(Stored data)
────────────────────

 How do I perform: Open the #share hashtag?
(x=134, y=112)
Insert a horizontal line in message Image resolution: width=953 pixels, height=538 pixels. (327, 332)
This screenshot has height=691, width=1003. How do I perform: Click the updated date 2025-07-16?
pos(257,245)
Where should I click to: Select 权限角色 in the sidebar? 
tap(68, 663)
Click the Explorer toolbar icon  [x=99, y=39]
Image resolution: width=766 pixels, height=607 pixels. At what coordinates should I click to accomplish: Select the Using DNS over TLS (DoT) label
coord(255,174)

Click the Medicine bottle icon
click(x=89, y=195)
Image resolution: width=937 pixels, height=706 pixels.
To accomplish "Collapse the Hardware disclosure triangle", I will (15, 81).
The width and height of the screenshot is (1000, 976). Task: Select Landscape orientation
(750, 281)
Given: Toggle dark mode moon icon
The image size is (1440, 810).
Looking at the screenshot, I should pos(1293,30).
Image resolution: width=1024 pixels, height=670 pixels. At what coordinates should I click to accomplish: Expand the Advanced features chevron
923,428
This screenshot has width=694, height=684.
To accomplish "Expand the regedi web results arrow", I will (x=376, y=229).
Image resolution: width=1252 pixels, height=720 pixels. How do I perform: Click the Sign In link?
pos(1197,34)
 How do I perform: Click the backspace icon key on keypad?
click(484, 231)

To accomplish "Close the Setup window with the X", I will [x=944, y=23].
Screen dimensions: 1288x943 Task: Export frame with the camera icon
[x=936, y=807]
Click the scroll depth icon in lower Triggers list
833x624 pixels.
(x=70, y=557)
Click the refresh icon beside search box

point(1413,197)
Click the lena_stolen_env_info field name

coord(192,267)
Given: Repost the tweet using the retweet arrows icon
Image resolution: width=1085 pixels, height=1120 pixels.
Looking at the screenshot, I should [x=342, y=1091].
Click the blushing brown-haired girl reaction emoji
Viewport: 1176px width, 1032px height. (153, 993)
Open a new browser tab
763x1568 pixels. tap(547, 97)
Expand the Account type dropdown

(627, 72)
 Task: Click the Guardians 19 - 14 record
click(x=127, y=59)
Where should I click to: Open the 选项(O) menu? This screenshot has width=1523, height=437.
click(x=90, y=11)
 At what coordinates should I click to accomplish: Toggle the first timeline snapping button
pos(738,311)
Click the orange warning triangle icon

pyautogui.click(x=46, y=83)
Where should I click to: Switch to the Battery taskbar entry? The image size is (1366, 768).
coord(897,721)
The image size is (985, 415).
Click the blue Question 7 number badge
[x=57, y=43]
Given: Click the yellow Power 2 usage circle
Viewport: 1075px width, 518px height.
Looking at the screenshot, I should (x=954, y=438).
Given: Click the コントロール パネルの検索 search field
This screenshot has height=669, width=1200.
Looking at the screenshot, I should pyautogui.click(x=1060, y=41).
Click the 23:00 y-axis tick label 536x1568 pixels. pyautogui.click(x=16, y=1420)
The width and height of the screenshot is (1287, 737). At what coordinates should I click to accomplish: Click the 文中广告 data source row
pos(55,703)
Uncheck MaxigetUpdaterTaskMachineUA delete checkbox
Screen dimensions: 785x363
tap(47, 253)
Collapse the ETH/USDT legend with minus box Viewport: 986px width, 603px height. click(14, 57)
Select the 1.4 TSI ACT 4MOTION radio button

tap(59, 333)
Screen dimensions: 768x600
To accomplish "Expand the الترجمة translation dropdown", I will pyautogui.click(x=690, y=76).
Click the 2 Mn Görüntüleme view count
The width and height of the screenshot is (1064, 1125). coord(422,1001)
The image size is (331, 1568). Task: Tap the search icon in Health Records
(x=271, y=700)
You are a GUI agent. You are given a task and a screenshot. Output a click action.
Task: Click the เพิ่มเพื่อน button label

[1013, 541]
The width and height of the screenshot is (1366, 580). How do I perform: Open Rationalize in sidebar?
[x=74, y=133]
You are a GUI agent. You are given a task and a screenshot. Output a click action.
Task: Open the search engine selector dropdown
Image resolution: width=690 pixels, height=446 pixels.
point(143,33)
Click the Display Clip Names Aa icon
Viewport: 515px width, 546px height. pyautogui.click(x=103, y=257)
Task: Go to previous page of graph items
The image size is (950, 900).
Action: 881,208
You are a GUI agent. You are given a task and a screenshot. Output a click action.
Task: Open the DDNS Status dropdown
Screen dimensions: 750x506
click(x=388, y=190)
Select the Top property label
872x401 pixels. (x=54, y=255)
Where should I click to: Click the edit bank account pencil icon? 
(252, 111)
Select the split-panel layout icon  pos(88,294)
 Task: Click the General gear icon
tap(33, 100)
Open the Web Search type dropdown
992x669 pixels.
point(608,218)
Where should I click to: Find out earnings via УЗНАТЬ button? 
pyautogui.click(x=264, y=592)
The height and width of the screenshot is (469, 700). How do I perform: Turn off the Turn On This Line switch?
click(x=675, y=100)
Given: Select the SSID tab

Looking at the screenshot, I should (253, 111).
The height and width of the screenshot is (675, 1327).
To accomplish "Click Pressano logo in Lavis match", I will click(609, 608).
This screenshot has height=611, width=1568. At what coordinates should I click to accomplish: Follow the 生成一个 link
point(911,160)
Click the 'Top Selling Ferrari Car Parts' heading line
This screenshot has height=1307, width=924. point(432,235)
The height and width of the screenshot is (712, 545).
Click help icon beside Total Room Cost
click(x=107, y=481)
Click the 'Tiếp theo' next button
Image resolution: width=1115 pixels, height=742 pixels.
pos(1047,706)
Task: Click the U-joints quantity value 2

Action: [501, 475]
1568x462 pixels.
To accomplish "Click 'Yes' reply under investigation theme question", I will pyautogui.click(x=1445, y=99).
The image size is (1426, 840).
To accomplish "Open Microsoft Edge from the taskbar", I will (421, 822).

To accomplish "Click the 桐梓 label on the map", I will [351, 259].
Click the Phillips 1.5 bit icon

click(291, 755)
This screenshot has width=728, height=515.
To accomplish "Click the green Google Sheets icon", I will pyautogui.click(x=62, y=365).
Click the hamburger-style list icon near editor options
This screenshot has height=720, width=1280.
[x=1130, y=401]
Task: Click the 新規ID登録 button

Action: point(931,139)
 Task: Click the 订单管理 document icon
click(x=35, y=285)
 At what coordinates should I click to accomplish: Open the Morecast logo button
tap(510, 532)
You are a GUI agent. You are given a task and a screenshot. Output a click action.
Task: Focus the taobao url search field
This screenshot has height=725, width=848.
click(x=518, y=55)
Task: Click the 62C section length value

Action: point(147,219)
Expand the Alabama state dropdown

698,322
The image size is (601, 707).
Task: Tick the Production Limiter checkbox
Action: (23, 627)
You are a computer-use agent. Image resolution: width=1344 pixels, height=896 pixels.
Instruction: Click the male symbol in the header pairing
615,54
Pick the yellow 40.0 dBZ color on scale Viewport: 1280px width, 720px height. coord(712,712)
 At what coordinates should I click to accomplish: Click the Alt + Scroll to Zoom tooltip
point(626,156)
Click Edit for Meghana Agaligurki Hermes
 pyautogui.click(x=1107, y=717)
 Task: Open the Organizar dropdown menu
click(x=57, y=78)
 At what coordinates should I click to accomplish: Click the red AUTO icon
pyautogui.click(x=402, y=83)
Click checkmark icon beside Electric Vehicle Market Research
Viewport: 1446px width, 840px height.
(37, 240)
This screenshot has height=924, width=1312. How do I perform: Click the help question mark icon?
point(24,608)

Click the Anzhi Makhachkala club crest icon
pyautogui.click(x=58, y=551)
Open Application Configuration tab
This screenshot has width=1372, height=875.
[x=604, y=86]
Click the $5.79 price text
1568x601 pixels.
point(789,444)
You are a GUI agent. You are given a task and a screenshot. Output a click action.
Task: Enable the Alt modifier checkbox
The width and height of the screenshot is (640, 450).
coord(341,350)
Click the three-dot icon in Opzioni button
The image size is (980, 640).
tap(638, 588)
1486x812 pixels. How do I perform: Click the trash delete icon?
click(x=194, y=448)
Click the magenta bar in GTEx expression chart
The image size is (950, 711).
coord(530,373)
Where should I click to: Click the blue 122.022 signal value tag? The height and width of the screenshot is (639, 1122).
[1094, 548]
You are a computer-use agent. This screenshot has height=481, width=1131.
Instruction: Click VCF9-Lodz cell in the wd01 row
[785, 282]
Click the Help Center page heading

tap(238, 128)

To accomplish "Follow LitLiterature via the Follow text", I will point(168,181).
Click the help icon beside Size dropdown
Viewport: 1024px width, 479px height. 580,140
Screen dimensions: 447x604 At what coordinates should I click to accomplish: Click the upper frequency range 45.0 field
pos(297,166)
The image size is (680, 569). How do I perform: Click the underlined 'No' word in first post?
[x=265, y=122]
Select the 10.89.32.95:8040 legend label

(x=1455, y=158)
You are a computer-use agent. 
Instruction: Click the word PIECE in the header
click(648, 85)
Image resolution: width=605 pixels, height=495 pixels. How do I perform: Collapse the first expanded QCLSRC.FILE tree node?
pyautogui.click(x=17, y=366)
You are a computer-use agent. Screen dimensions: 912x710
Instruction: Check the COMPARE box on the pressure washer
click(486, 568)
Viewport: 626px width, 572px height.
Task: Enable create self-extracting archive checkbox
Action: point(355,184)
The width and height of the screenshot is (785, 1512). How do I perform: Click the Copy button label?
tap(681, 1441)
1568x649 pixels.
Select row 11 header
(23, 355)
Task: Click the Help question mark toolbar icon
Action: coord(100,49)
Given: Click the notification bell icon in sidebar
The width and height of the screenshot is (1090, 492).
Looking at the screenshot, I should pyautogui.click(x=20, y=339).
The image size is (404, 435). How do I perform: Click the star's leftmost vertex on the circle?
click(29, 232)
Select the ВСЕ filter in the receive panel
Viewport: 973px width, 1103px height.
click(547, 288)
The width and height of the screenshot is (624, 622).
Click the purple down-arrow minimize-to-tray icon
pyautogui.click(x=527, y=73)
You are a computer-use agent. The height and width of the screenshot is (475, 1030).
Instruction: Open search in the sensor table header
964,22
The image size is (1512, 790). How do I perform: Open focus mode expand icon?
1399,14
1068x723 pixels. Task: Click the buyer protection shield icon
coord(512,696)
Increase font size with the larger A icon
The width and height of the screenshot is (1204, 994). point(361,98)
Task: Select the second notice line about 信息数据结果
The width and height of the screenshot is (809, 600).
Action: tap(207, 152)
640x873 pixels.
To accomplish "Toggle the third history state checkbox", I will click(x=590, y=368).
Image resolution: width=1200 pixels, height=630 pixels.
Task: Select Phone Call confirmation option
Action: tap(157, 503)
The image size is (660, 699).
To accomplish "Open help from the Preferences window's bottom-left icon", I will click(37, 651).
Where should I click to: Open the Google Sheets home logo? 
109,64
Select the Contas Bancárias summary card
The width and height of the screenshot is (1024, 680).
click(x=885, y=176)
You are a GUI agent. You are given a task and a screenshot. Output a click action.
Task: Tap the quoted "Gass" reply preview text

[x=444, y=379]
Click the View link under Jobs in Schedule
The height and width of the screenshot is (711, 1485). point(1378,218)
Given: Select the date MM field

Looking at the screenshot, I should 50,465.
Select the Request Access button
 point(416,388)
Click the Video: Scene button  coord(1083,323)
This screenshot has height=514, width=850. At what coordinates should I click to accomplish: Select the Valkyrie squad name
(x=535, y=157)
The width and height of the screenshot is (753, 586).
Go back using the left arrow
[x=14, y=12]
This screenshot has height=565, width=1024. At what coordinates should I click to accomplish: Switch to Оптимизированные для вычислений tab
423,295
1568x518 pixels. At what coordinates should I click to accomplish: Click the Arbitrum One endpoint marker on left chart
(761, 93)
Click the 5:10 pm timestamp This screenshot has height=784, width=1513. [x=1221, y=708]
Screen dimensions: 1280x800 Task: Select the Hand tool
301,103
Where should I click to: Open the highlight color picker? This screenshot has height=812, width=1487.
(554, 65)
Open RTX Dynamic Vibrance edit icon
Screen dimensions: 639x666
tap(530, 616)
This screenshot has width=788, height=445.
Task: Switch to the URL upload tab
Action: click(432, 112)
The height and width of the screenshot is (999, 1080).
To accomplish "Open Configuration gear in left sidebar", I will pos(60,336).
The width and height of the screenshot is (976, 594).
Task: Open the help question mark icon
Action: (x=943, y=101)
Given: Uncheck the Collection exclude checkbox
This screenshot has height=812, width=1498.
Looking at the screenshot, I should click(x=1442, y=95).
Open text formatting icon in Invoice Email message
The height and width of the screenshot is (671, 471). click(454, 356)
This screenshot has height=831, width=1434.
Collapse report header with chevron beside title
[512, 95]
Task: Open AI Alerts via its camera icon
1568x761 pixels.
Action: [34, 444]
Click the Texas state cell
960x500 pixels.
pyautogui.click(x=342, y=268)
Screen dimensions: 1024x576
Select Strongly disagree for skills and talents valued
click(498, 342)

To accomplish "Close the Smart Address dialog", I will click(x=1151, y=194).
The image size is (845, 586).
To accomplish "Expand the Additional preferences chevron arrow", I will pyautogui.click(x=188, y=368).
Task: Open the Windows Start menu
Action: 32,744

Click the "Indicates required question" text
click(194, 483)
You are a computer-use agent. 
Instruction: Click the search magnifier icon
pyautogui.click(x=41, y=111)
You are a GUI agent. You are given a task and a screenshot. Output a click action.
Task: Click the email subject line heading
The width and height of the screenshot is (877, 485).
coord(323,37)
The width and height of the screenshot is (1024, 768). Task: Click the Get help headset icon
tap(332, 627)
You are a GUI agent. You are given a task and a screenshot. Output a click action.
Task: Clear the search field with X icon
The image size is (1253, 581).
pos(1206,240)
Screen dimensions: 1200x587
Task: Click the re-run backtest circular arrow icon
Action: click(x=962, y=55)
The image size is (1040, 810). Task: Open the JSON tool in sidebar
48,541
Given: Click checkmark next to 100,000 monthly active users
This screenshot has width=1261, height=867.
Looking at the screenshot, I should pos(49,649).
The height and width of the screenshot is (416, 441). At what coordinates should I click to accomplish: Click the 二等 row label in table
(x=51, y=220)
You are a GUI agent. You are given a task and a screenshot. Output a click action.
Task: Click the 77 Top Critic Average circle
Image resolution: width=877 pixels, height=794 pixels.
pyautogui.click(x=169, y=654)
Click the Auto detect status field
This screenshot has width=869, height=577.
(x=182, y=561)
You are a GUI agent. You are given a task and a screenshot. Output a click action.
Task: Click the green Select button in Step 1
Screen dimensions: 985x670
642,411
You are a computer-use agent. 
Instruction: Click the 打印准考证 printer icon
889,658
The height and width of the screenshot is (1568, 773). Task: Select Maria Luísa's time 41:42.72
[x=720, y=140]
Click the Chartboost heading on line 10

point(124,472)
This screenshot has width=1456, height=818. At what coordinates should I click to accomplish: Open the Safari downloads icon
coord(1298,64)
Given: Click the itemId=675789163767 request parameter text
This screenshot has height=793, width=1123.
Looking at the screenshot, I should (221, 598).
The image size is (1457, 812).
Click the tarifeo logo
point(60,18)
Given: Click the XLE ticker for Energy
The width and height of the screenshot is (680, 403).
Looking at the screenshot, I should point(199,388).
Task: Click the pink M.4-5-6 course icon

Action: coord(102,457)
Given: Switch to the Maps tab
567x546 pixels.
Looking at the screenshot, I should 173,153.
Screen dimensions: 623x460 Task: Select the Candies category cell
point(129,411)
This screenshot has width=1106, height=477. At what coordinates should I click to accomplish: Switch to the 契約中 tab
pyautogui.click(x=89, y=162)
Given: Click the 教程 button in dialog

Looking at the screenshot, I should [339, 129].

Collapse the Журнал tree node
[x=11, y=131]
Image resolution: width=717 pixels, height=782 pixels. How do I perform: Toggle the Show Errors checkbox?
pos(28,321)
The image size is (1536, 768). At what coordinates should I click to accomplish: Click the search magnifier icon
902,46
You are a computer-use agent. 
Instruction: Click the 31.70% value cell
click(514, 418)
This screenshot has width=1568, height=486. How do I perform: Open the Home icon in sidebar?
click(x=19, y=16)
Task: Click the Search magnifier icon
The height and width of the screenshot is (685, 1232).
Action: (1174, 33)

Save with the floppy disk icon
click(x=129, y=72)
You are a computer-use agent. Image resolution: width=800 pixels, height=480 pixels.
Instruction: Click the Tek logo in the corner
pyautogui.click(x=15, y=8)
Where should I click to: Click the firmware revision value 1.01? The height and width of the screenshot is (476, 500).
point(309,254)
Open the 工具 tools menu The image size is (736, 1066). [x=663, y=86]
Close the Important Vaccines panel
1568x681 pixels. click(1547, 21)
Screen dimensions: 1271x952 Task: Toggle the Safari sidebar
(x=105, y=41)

────────────────────

- Your instructions -
For this exercise, return every line from the data that holds the string "checkmark".

- Solution to this exercise -
Click checkmark icon beside Electric Vehicle Market Research
Given: Click checkmark next to 100,000 monthly active users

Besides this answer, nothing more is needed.